= Task requirements =
Output range, inclusive: from the line containing "[All Microsoft expand" to the line containing "Règlement Local de Publicité (RLP) (104, 146)". Restate those lines from the data below word for word and only those.

Saved entries:
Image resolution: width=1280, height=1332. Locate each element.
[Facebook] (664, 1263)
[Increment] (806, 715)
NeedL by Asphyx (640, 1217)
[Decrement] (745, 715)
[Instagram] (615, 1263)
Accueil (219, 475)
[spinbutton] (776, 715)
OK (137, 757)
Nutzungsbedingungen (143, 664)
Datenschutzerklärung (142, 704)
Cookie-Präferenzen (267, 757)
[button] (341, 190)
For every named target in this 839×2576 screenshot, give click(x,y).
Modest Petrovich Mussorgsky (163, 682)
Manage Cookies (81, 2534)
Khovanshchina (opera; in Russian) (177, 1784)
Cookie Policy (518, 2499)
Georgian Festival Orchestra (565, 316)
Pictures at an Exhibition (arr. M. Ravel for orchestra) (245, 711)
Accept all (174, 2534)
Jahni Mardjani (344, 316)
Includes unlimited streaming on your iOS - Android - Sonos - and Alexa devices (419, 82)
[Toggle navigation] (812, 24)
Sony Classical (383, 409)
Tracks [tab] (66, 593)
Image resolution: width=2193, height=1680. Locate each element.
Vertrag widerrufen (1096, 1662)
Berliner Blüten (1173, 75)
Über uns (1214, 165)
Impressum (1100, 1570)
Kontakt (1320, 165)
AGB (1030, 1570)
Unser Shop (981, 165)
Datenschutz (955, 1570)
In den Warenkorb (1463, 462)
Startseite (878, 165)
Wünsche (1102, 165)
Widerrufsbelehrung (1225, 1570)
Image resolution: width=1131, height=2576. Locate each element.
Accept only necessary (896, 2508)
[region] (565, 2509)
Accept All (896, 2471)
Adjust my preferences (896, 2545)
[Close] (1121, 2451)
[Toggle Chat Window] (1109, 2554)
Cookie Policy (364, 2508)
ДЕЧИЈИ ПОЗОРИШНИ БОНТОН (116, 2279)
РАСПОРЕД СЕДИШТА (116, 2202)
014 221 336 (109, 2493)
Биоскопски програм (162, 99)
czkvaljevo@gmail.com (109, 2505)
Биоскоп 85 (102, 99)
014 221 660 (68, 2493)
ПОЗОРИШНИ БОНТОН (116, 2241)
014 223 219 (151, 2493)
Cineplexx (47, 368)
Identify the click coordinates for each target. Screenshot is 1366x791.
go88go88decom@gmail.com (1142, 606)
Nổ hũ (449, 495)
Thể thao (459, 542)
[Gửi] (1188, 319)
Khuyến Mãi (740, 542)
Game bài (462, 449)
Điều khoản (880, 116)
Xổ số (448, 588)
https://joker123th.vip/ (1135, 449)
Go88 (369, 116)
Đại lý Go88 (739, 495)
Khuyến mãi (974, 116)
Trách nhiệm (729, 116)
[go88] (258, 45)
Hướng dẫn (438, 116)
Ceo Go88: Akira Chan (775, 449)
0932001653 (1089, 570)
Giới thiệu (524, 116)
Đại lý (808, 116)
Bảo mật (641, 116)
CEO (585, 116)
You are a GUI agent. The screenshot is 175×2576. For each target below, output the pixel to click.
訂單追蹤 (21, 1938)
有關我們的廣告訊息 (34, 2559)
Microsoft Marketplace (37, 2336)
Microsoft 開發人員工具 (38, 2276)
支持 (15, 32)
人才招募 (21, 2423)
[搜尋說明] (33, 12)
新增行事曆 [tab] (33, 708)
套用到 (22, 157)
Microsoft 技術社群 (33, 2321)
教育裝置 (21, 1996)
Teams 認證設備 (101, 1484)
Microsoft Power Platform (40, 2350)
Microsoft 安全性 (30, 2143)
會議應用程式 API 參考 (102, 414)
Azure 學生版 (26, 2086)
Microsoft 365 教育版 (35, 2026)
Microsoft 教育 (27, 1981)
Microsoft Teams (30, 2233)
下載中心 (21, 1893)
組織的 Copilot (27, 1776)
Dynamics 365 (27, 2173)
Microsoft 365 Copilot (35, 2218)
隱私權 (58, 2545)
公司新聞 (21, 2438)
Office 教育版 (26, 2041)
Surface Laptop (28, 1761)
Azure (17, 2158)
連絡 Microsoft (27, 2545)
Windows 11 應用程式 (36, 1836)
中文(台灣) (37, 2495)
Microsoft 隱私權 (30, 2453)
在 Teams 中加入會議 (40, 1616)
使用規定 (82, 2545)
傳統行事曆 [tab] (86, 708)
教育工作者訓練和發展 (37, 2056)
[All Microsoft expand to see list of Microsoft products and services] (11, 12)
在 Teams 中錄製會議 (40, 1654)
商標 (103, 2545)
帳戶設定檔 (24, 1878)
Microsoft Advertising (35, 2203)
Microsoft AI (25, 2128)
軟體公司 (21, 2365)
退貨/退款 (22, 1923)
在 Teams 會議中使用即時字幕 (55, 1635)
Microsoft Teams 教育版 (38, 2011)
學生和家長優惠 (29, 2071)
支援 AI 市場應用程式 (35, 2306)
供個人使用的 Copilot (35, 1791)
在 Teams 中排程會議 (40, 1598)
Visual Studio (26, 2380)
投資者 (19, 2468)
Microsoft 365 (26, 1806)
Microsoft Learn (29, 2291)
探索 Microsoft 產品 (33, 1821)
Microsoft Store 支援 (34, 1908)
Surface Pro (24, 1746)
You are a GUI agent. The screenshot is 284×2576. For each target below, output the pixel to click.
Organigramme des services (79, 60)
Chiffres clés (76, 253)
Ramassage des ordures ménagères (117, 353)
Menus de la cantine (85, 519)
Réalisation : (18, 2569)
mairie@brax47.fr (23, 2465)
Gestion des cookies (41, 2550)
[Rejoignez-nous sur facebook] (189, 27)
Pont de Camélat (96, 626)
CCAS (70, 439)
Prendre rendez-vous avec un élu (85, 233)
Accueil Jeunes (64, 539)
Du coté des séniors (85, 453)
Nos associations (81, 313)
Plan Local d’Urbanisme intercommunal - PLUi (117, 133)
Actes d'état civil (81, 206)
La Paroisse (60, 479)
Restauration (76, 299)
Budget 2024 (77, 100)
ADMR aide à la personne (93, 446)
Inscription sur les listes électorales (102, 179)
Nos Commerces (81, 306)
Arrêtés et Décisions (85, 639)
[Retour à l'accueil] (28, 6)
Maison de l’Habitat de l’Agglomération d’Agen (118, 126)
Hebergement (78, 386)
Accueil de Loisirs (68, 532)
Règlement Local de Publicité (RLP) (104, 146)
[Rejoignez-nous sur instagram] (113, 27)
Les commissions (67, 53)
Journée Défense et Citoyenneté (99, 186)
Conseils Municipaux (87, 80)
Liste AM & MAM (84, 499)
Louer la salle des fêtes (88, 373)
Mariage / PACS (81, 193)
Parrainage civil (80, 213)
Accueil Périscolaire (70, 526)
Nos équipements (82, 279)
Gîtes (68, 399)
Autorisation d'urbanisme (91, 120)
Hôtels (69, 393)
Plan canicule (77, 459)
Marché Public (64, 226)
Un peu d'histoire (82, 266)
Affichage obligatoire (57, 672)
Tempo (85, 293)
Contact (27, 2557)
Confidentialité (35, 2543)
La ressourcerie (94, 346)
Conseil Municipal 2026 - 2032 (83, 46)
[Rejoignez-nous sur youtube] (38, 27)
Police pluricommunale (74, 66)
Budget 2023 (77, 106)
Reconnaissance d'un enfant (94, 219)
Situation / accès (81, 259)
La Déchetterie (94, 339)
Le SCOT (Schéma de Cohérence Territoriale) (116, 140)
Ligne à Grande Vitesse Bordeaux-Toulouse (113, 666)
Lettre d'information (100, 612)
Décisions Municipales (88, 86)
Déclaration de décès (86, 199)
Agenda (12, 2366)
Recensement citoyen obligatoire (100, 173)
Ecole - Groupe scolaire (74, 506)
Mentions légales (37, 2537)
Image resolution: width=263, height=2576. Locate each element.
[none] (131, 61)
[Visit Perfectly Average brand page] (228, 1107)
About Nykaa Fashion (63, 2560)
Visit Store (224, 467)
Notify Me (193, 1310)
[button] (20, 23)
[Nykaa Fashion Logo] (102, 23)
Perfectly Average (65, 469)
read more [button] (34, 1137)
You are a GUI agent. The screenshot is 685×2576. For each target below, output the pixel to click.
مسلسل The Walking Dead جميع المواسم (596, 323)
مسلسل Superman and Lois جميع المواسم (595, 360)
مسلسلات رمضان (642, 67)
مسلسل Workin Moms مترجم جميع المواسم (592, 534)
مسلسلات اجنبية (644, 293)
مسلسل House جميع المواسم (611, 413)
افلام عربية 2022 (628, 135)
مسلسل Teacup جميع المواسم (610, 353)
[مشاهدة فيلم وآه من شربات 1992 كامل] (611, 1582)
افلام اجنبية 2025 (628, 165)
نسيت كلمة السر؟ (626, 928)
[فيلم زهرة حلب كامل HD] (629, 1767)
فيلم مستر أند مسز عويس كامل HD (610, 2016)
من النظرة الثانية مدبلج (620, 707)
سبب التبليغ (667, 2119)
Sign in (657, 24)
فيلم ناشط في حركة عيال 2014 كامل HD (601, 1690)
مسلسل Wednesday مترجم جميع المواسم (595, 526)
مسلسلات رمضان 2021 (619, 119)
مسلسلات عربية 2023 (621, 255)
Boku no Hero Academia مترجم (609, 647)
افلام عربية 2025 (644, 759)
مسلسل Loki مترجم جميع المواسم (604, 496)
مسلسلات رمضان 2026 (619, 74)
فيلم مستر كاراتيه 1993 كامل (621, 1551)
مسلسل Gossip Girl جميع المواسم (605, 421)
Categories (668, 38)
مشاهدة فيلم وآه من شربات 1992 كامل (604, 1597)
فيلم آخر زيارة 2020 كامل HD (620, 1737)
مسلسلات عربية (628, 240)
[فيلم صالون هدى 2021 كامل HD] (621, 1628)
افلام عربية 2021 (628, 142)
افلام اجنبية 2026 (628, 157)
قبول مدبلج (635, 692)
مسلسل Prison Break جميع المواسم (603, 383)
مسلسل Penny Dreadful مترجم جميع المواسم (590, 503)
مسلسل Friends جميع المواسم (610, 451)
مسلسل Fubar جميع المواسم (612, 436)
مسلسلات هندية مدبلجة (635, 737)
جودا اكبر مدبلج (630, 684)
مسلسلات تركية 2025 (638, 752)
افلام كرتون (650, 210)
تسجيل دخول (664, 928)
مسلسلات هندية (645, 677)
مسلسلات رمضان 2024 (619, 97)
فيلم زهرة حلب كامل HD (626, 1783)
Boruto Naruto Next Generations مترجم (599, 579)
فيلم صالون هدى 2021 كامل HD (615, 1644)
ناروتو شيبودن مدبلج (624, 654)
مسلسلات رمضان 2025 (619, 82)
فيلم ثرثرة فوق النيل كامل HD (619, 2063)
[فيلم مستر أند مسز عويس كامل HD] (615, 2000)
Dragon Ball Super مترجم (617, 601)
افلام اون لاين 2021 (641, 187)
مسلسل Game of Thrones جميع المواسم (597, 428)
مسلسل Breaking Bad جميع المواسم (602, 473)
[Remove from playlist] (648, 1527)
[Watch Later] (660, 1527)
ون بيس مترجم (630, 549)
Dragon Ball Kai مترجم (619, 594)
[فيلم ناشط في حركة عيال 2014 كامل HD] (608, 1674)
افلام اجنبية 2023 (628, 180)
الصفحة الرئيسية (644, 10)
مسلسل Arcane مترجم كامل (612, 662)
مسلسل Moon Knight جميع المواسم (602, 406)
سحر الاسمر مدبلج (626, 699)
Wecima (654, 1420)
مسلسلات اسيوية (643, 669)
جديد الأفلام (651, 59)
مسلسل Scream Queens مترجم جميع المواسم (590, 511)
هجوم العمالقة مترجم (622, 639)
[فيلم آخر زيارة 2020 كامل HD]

= Answer for the task =
[All Microsoft expand to see list of Microsoft products and services] (11, 12)
在 Teams 中錄製會議 (40, 1654)
商標 (103, 2545)
帳戶設定檔 (24, 1878)
Microsoft Advertising (35, 2203)
Microsoft AI (25, 2128)
軟體公司 (21, 2365)
退貨/退款 (22, 1923)
在 Teams 會議中使用即時字幕 (55, 1635)
Microsoft Teams 教育版 (38, 2011)
學生和家長優惠 (29, 2071)
支援 AI 市場應用程式 (35, 2306)
供個人使用的 Copilot (35, 1791)
在 Teams 中排程會議 (40, 1598)
Visual Studio (26, 2380)
投資者 (19, 2468)
Microsoft 365 (26, 1806)
Microsoft Learn (29, 2291)
探索 Microsoft 產品 (33, 1821)
Microsoft Store 支援 (34, 1908)
Surface Pro (24, 1746)
You are a GUI agent. The screenshot is 284×2576. For each target below, output the pixel to click.
Organigramme des services (79, 60)
Chiffres clés (76, 253)
Ramassage des ordures ménagères (117, 353)
Menus de la cantine (85, 519)
Réalisation : (18, 2569)
mairie@brax47.fr (23, 2465)
Gestion des cookies (41, 2550)
[Rejoignez-nous sur facebook] (189, 27)
Pont de Camélat (96, 626)
CCAS (70, 439)
Prendre rendez-vous avec un élu (85, 233)
Accueil Jeunes (64, 539)
Du coté des séniors (85, 453)
Nos associations (81, 313)
Plan Local d’Urbanisme intercommunal - PLUi (117, 133)
Actes d'état civil (81, 206)
La Paroisse (60, 479)
Restauration (76, 299)
Budget 2024 (77, 100)
ADMR aide à la personne (93, 446)
Inscription sur les listes électorales (102, 179)
Nos Commerces (81, 306)
Arrêtés et Décisions (85, 639)
[Retour à l'accueil] (28, 6)
Maison de l’Habitat de l’Agglomération d’Agen (118, 126)
Hebergement (78, 386)
Accueil de Loisirs (68, 532)
Règlement Local de Publicité (RLP) (104, 146)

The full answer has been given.